Plenty of security systems we have set up are trust-based. Package signing is the most prominent one, where a cryptographic signature of a person responsible for maintaining the package is used to establish “person X vouches for this package’s harmlessness”. HTTPS is another trust-based technology we use daily, though, really, you’re trusting your browser’s or OS’s keystore maintainer way more than any particular key owner.
When enforced to the extent that it actually makes us more secure, trust-based tech puts a burden on new developers who don’t have reasonably polished social and cryptographic prowess. However, when often already met with lacking documentation, incomplete APIs and untested libraries, should we really be increasing the burden any further? Maybe that’s not so bad.

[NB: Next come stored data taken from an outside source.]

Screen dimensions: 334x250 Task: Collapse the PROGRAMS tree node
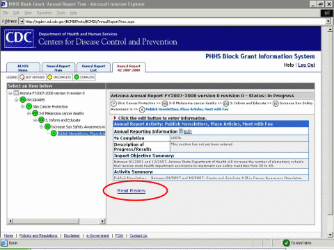tap(17, 100)
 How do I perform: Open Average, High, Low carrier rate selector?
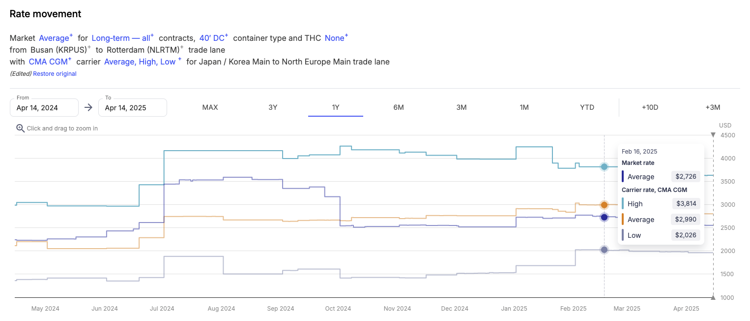click(143, 62)
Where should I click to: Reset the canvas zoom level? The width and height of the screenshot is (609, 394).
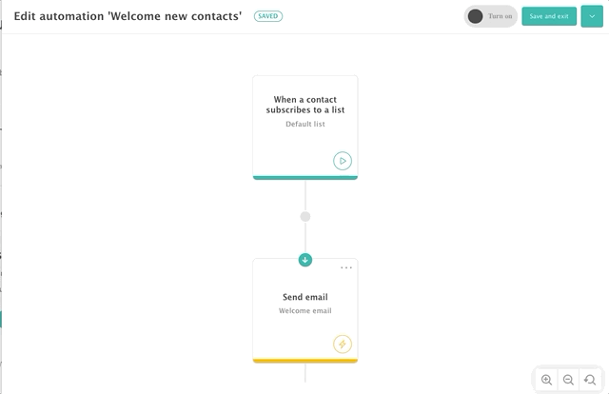click(x=590, y=380)
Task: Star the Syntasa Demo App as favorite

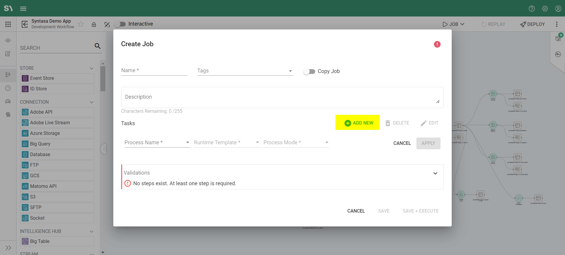Action: coord(81,24)
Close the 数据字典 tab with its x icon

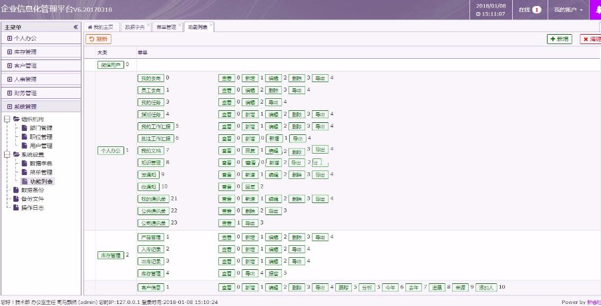(148, 25)
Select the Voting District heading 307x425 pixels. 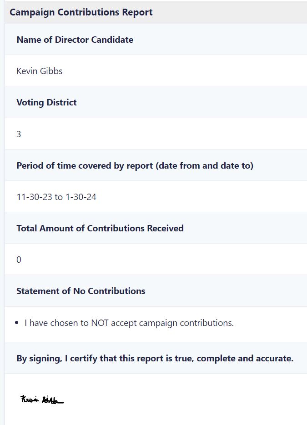click(x=46, y=102)
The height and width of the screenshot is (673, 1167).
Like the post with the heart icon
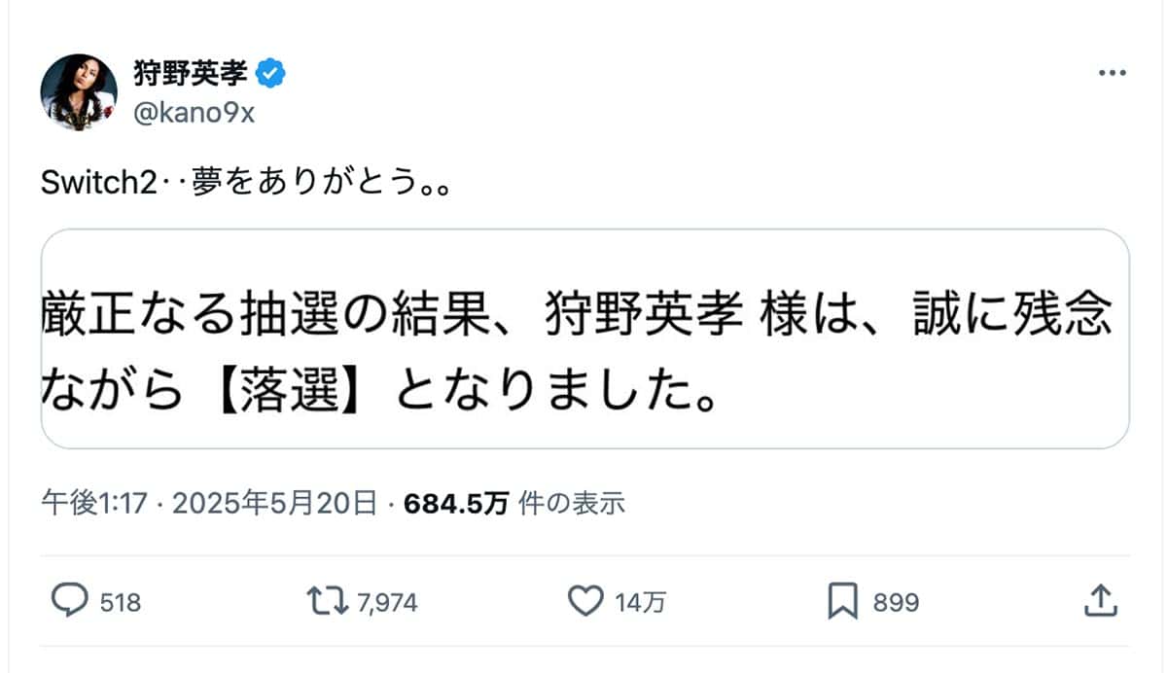[x=584, y=601]
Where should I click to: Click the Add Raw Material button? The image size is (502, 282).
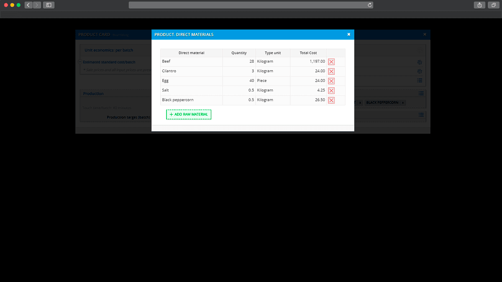pyautogui.click(x=189, y=114)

The trust-based signing tech I mention often is applied to OS images you typically download to bootstrap your PC (or phone!) with a Linux install, but it’s not yet popular on PinePhone – for instance, quite a few OS images for PinePhone don’t have such signatures, which I was disappointed by, since most major distributions for the PC provide these and I expected the Linux phone space to be no different, and not having signatures can be disastrous. Quite a few security-related features like this are there for the taking, but aren’t being used because they require non-trivial effort to fit into a project’s infrastructure if it was not designed with security in mind from the beginning, or create an additional burden on the developers.
What Do We Really Need?
The PinePhone community has implemented some new rules, some channeling into the “automation” territory. This will possibly help a specific kind of problem to be less impactful in the future – though I’d argue that institutional memory should play a larger part in this. Beware of Greeks bearing gifts… until they learn how to work around your Discord bot’s heuristics? I already have, for instance. This is a monumental topic with roots beyond the Great PinePhone Snake Malware of 2021, and this article isn’t even about that as much as it’s about helping you understand what’s up with important aspects of Linux security, or maybe even the security of all open source software.
For me, this malware strikes the notes of “inevitable” and “course adjustment” and “growing pains”. Discussions about trust and software take place in every community that gets large enough.
We need the acknowledgment that Linux malware is possible and may eventually become widespread, and a healthy discussion about how to stop it is crucial. Linux still has effectively no malware, but the day we can no longer state so is approaching us.
I’m unsure on the exact course adjustment we need. Understanding the system goes a long way, but the security measures we expect can’t exclude power users and beginner developers. Technically, whether it’s containerization, sandboxing, trust-based infrastructure, or memory-safe languages, we need to know what we need before we know what to ask for.